## Problem statement
For each line of the data below that holds "will", copy the line.
(Material provided)
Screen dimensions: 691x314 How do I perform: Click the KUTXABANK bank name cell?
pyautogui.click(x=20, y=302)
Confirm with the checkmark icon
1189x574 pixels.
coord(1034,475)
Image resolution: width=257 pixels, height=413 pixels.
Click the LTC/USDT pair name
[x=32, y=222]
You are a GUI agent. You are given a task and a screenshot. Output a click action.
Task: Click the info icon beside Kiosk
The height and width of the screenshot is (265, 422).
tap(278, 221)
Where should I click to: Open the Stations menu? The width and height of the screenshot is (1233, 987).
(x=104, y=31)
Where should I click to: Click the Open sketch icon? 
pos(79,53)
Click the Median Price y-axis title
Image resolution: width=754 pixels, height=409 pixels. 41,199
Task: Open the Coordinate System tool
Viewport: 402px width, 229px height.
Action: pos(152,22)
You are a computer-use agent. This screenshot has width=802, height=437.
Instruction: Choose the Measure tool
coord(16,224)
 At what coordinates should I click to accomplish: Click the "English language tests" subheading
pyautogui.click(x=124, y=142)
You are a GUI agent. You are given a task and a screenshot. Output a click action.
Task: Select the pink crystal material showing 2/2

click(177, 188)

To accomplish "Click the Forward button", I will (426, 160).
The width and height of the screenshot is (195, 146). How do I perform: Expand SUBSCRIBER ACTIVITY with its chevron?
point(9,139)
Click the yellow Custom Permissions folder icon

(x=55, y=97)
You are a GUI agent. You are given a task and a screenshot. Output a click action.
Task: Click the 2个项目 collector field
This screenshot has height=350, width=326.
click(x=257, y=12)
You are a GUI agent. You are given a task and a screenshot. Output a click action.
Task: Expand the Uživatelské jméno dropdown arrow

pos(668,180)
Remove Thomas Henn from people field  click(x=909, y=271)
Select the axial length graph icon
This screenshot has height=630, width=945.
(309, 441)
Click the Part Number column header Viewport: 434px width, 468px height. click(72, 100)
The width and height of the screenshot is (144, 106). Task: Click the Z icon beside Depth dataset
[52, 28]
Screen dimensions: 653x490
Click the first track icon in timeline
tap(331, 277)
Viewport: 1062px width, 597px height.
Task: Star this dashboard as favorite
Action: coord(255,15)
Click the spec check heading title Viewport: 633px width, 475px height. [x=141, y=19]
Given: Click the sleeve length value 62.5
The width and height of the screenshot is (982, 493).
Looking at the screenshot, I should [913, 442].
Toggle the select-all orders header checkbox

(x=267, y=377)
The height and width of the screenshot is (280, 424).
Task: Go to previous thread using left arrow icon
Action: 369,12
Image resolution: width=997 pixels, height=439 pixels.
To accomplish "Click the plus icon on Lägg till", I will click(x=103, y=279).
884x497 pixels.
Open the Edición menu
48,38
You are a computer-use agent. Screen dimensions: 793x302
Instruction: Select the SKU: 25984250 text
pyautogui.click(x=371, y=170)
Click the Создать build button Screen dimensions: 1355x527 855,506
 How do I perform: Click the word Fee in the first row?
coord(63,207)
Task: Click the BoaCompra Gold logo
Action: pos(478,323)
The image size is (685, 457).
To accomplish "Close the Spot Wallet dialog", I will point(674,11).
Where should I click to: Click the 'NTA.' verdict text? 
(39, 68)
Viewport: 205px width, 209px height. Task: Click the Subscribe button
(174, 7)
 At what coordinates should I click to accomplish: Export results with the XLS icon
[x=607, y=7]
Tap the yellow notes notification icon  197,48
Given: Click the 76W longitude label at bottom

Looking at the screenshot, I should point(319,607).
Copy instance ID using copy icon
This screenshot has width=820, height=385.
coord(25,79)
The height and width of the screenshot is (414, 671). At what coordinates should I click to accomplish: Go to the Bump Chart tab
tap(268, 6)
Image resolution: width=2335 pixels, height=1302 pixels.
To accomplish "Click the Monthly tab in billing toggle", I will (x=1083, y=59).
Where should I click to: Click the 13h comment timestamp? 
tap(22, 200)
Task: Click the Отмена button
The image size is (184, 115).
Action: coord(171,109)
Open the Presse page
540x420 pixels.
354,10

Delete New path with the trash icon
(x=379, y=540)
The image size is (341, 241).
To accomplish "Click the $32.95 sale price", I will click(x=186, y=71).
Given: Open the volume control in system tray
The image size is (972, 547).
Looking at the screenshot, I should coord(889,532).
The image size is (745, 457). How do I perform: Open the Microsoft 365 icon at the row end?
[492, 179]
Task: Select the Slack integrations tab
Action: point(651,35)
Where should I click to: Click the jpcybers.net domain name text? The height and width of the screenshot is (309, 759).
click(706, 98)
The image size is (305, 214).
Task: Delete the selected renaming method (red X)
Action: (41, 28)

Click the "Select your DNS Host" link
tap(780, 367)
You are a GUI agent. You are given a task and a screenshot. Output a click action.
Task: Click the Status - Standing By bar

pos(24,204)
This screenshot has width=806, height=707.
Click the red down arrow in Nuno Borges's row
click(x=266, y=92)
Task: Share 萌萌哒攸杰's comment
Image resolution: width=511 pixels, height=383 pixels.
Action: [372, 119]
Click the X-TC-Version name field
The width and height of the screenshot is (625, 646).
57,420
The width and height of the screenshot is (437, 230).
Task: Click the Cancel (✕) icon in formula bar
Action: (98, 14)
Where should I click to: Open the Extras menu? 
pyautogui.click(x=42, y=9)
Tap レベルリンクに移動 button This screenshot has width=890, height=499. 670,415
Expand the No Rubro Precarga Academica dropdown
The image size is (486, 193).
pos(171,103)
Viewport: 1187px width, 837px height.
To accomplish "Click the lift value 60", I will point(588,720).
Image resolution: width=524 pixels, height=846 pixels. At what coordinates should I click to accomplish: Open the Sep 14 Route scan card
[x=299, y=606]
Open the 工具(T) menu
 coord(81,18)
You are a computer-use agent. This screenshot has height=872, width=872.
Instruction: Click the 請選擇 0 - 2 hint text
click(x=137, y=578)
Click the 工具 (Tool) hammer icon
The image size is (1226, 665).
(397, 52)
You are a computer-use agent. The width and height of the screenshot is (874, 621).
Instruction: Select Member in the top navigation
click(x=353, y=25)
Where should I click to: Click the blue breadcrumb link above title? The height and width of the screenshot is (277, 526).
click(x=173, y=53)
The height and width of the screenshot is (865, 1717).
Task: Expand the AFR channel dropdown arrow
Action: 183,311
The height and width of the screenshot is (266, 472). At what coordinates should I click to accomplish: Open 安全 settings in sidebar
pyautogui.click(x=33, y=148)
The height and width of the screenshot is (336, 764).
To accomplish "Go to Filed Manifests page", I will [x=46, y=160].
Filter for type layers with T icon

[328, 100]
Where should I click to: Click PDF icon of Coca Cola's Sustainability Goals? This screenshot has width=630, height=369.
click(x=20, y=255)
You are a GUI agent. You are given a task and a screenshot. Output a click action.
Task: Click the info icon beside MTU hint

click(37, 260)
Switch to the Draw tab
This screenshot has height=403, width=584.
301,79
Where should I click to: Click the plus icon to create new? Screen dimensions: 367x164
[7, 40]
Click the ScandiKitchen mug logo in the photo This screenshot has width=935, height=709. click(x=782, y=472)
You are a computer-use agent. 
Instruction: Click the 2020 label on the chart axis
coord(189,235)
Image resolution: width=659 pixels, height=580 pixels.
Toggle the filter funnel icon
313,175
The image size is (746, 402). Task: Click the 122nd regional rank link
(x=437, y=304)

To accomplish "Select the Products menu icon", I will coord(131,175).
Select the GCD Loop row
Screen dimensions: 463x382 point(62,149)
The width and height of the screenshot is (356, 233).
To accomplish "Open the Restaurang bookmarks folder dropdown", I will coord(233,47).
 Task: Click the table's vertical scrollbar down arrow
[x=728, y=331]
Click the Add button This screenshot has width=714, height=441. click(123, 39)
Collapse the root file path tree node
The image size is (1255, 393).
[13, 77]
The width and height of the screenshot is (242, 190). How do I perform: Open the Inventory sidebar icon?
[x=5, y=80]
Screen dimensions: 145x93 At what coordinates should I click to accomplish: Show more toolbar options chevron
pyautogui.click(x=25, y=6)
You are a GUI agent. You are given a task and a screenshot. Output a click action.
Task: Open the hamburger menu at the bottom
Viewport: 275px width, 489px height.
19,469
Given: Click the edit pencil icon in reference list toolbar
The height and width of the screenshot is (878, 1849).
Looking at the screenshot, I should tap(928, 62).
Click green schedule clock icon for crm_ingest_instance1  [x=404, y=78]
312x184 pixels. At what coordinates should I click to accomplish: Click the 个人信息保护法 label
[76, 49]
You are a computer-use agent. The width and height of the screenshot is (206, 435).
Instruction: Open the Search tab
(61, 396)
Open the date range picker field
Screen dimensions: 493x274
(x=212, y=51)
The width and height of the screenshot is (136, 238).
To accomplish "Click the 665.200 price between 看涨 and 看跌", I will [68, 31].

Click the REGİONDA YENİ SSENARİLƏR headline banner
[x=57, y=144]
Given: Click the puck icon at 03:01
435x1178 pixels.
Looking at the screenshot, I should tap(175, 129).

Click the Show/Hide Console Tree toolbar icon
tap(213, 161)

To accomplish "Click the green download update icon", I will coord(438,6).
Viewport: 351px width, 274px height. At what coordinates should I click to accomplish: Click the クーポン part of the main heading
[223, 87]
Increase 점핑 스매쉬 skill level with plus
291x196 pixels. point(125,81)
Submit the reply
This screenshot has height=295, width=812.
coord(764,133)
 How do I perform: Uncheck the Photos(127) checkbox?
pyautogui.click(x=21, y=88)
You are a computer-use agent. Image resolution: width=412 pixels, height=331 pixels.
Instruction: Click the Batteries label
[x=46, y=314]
(End Material provided)
## Task answer
To accomplish "Click the Forward button", I will (426, 160).
To accomplish "Click the plus icon on Lägg till", I will click(x=103, y=279).
To accomplish "Close the Spot Wallet dialog", I will point(674,11).
To accomplish "Click the Monthly tab in billing toggle", I will (x=1083, y=59).
To accomplish "Click the $32.95 sale price", I will click(x=186, y=71).
To accomplish "Click the lift value 60", I will point(588,720).
To accomplish "Go to Filed Manifests page", I will [x=46, y=160].
To accomplish "Select the Products menu icon", I will coord(131,175).
To accomplish "Open the Restaurang bookmarks folder dropdown", I will coord(233,47).
To accomplish "Click the 665.200 price between 看涨 and 看跌", I will [68, 31].
To accomplish "Click the green download update icon", I will coord(438,6).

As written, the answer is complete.